Publication Date

5-6-2020

Document Type

Thesis

Degree Name

Master of Arts in English (MA)

Committee Chair

Scaggs, Deborah M.

Abstract

Young Latinx students are struggling with composition when they enter college, and the performance and completion gaps are widening (Ybarra 89). Multilingual education offers insights into language pedagogy and practice, while new, multimodal education offers solutions that make use of digital techniques. This thesis proposes combining activities, frameworks, and theories from both of these education camps in order to update college composition curriculum that may to be more effective for American Latinx students in the 21st century. Multimodal education is the process of composing in multiple media (written, aural, visual) simultaneously. In the modern world, it is often intertwined with digital media, which is disseminated and accessed through the Internet. Students are already composing in some form. College composition must channel these digital composition techniques. Simultaneously, multilingual education asks students to use all of their language skills at once. Multilingual students have skills in writing, but not always in English proficiency. This project will apply practical uses of bilingual education theory of Ofelia Garcia, Min-Zhan Lu, and Paul Matsuda, as well as multimodal theories from Marc Prensky, Cynthia Selfe, and Gunther Kress.
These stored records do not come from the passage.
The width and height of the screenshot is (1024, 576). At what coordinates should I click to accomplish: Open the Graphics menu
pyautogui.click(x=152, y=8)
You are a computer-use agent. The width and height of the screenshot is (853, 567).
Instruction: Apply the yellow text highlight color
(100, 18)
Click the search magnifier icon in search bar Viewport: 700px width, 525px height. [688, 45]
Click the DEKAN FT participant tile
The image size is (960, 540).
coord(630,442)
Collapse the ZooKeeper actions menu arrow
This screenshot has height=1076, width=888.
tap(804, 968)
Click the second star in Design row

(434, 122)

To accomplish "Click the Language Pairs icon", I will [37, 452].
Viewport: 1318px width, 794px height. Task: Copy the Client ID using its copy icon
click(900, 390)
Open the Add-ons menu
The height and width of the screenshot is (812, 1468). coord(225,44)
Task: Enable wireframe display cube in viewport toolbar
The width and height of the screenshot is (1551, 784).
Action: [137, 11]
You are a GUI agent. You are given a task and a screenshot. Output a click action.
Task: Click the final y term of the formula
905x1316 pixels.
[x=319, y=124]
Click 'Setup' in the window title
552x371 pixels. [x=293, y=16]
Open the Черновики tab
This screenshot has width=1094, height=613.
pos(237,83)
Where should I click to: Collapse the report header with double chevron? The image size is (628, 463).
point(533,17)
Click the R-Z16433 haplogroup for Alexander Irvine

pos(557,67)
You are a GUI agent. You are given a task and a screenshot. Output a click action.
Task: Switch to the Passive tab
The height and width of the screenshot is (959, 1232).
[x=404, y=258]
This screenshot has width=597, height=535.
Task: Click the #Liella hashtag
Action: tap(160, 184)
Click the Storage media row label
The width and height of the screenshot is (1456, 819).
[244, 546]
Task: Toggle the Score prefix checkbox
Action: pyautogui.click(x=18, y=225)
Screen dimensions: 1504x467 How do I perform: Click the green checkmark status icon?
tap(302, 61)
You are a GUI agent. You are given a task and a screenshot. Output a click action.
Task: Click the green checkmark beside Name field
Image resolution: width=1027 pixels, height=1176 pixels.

It will consider the specific pedagogical and cultural needs of multilingual Latinx digital native students as well as the role of technology in the college composition classroom for digital natives. This project examines how multilingual and multimodal theories are already working together, how they can synergize more effectively, and how to fit these new practices into existing policy and curriculum. This culminates into the development of multimodal-multilingual assignments and activities to use in college composition in the form of new writing projects.